While there is much more science to be done to separate out and better understand what roles, if any, nicotine addiction and nicotine receptors play in lung cancer, at the very least, the organizers of these studies all agree that there is indeed a greater risk of developing lung cancer among smokers who carry a certain type of SNP variation on the long arm of chromosome 15. These scientists also agree that just because the risk is greater for genetic carriers of the susceptibility locus, this doesn't mean that noncarriers are immune from disease. Smoking is still the number-one cause of lung cancer in humans. Even if a smoker were to test negative for the 15q24 susceptibility locus, smoking could still seriously damage his or her health. Remember, even smokers without the locus have a tenfold greater risk of develop lung cancer than nonsmokers do. In other words, all smokers are at risk of lung cancer, but some smokers are a greater risk than others.

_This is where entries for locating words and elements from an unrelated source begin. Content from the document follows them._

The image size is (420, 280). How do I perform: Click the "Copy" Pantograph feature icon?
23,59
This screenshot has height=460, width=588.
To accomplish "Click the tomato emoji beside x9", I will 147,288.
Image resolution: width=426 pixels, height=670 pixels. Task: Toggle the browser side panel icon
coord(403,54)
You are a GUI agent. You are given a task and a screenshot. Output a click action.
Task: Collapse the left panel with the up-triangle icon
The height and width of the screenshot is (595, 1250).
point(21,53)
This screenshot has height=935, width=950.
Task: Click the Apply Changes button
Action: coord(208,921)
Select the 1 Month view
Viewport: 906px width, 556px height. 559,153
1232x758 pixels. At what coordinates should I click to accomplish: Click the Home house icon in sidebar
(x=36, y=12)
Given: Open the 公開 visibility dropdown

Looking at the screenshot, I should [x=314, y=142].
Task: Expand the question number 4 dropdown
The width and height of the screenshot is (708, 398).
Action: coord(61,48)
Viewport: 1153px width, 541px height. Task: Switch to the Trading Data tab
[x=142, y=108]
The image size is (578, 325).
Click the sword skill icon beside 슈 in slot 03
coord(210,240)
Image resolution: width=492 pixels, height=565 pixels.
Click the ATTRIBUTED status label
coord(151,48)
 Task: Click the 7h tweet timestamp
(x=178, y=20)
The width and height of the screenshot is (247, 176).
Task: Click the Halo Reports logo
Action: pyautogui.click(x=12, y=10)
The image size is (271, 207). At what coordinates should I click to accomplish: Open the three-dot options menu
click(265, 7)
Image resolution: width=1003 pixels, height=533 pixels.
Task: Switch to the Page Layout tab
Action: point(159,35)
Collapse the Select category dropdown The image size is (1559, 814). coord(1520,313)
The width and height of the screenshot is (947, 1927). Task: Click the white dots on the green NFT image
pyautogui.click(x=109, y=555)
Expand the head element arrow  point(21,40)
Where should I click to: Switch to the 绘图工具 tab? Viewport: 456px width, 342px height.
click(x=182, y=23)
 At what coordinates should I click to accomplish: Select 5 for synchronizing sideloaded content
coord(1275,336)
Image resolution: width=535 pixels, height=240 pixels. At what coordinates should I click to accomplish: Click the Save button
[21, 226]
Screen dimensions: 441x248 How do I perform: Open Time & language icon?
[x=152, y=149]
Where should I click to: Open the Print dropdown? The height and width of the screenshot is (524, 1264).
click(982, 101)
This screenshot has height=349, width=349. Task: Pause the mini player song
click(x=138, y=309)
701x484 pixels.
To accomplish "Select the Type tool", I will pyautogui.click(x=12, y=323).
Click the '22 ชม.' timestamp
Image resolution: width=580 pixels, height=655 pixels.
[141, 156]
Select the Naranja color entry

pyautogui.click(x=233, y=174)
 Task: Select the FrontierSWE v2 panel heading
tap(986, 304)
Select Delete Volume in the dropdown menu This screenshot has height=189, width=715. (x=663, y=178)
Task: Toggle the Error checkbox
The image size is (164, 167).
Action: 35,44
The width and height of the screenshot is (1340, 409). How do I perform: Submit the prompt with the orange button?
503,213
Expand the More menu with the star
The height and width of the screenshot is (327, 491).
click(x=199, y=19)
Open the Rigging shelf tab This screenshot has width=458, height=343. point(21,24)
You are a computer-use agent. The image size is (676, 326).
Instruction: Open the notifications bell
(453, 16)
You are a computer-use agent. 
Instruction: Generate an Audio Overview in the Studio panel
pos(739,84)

If every smoker is at risk for lung cancer, then why get tested for the susceptibility locus? Given the public health messages we already hear about how smoking can harm our health, will smokers who disregard those messages be any more likely to change their habits if they know that their risk of lung cancer is 23 percent (if both chromosomes have the susceptibility locus) instead of 15 percent (if neither chromosome has it)? These types of questions will likely be the subject of public debate for years to come.